Мы ездили еще вскоре по приезде в деревню к родной тетке моего мужа, к Марье Ивановне Мамоновой, в село Новое. Это в двадцати пяти верстах от нас. Тетушка была очень слаба и больна -- у нее была водяная. На вид ей могло быть лет около шестидесяти, и, я думаю, столько ей и было: свекровь моя, Анна Ивановна, родилась 1 января 1731 года, а Марья Ивановна была несколько моложе. В свое время она была очень хороша собою, о чем можно судить и по ее портрету, писанному в 1758 году одним очень хорошим в то время мастером. {Людерс. Сохранилось три портрета у нас в семействе: 1) Александра Даниловича Янькова, 2) Анны Ивановны, его жены, писанные в 1757 году, и 3) Марьи Ивановны Мамоновой, 1758 года. Все три портрета поясные, кисть прекрасная, отделка тщательная, и пошиб напоминает портреты известного Лампи; величина фигур в настоящую величину. Александр Данилович изображен в синем бархатном кафтане и белом атласном камзоле с золотым шитьем; причесан a l'aile pigeon (голубиные крылышки (франц.). -- Ред.); на плеча накинута вполовину красная мантия. Анна Ивановна в платье цвета couleur saumon (лосося (франц.) -- Ред.); шея и плечи открыты, бриллиантовые серьги в три подвески, большой букет из фарфоровых цветов на корсаже, с плеч полуспускается синяя мантилья; волосы слегка напудрены -- en frimas (словно в инее (франц.). -- Fed); Марья Ивановна в платье белом пудесуа с красными бантами, видно, что набелена и ярко нарумянена; букет на корсаже, цветок на голове, напудрена a la neige (до снежной белизны (франц.). -- Ред.); мантии нет. Все три портрета без изображения рук.} Анна Ивановна была смугла лицом и только румянилась, потому что без этого нельзя было обойтись в то время, но не белилась; а Марья Ивановна была лицом бела и, однако, румянилась и белилась. Тогда белиться не считалось предосудительным, но и не требовалось как необходимость, а румяниться должны были все. Помню, что однажды я приехала в собрание, прошла прямо в туалетную и остановилась пред зеркалом поправить свои волосы. Предо мной стоит одна Гряз-нова и румянит свои щеки. Один барин, стоявший сзади нас, и подходит к ней и говорит: "Позвольте, сударыня, вам заметить, что левая щека у вас больше нарумянена". Она поблагодарила и подрумянила и правую щеку.

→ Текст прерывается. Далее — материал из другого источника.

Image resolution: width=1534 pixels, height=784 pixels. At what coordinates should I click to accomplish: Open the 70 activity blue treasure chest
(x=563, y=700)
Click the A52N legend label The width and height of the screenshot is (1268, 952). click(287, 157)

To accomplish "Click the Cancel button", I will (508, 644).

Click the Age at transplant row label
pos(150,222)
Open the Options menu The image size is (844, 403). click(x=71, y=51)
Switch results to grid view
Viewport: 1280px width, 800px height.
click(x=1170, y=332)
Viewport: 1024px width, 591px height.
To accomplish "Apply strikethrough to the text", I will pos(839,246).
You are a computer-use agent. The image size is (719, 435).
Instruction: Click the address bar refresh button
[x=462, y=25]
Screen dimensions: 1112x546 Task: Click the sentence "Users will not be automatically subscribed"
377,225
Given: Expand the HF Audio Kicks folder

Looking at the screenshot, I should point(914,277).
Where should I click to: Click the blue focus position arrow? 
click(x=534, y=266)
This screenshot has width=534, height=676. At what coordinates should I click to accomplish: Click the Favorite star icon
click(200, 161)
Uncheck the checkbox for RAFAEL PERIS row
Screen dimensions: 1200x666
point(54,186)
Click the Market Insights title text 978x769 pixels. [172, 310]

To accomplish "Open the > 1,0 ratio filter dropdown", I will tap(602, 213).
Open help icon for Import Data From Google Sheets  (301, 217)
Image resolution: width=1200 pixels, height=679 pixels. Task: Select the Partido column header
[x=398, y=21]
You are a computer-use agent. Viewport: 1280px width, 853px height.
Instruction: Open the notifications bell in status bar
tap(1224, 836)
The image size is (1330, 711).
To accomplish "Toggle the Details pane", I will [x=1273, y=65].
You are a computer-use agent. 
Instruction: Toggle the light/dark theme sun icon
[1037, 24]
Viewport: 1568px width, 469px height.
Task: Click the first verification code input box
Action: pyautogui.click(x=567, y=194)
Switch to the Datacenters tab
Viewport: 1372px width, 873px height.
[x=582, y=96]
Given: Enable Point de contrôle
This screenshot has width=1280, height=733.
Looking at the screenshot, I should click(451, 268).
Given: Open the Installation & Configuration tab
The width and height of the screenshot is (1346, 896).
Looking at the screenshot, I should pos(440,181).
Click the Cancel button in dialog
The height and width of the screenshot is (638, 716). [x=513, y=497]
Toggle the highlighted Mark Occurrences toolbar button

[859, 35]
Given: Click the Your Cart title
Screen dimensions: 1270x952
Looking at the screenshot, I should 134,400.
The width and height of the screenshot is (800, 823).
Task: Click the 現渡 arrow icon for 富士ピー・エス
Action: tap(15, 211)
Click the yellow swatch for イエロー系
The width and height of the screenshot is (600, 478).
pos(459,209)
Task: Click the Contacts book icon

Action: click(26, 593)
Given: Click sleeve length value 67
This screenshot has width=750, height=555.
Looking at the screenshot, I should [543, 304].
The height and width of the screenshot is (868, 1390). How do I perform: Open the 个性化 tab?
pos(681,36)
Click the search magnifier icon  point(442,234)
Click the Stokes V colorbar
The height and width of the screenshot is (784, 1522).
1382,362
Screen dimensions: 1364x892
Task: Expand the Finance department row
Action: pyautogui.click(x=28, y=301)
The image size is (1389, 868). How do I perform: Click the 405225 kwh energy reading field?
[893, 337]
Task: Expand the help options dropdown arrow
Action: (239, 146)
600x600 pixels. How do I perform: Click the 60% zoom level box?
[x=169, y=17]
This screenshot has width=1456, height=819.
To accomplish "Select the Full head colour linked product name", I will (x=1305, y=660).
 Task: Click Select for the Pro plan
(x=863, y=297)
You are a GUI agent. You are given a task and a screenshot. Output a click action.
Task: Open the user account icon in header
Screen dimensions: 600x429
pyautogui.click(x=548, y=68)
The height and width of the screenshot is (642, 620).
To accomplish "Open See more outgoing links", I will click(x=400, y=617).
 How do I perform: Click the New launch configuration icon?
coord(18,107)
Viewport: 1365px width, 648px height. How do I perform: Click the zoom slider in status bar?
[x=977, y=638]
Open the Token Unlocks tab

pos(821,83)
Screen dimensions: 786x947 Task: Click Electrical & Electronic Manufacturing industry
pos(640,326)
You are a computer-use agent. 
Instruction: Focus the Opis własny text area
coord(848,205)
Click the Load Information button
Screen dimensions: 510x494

Теперь румянятся потихоньку, а тогда это составляло необходимое условие, чтоб явиться в люди.
При жизни тетушки мне еще не привелось побывать в Новом; она вскоре скончалась и была там погребена.
Марья Ивановна выходила замуж в Петербурге из дома родственников своих Скавронских в 1764 году; помолвка ее была в феврале, а когда была свадьба, не помню; в августе 1765 года у нее родилась дочь Софья в Петербурге. {Кроме того, у Мамоновых был сын Петр Николаевич (женат был на Кобылиной, дочери Василия Федоровича, за которым была последняя княжна Солнцева-Засекина Авдотья Ивановна) и две дочери: Анна Николаевна за Неклюдовым Сергеем Васильевичем, который был губернатором в Тамбове и во Владимире, и Прасковья Николаевна за Кречетниковым. У Петра Николаевича Мамонова был сын Иван Петрович (умер бездетным и женат не был) и три дочери: 1) Анастасия Петровна за Андреем Васильевичем Дашковым; 2) Марья Петровна за Алексеем Гавриловичем Сазоновым; 3) Елизавета Петровна за Степаном Ивановичем Шиловским. У Дашковой два сына: старший умер; второй, Василий Андреевич, почетный опекун, женат на Горчаковой, и дочь Софья Андреевна за князем Григорием Григорьевичем Гагариным. У Сазоновой дети: 1) Петр, 2) Гавриил и три дочери: Екатерина за Левашовым, Прасковья за Прибытковым и Елизавета, не помню за кем. У Шиловских дети: 1) Иван, 2) Степан и 3) Петр и дочь Анна за Воейковым. Дети Кречетниковой: Михаил Иванович, умер неженатым; дочь Степанида Ивановна за Александром Гавриловичем Жеребцовым; детей не было.}
В сельце Ботове жила в то время Авдотья Ивановна Сабурова, урожденная княжна Оболенская, двоюродная сестра того, которому принадлежало Храброво. Она была вдовою, мужа ее звали Иван Федорович. Дом в Ботове был очень хорош и отделан весьма богато; но в особенности хорош был сад регулярный, стриженный, как была тогда мода, все разным манером: были деревья, подстриженные пирамидами, зонтиком, некоторые -- их было немного, кажется, где-то по углам -- были выстрижены наподобие медведей. Все это в то время очень нравилось, и хозяйка любила водить гостей любоваться этими причудами. Авдотья Ивановна была очень богата, имела прекрасное столовое белье -- голландское и, опасаясь, чтоб его не испортили, два раза в год посылала его стирать в Голландию. Можно себе представить, чего это тогда стоило.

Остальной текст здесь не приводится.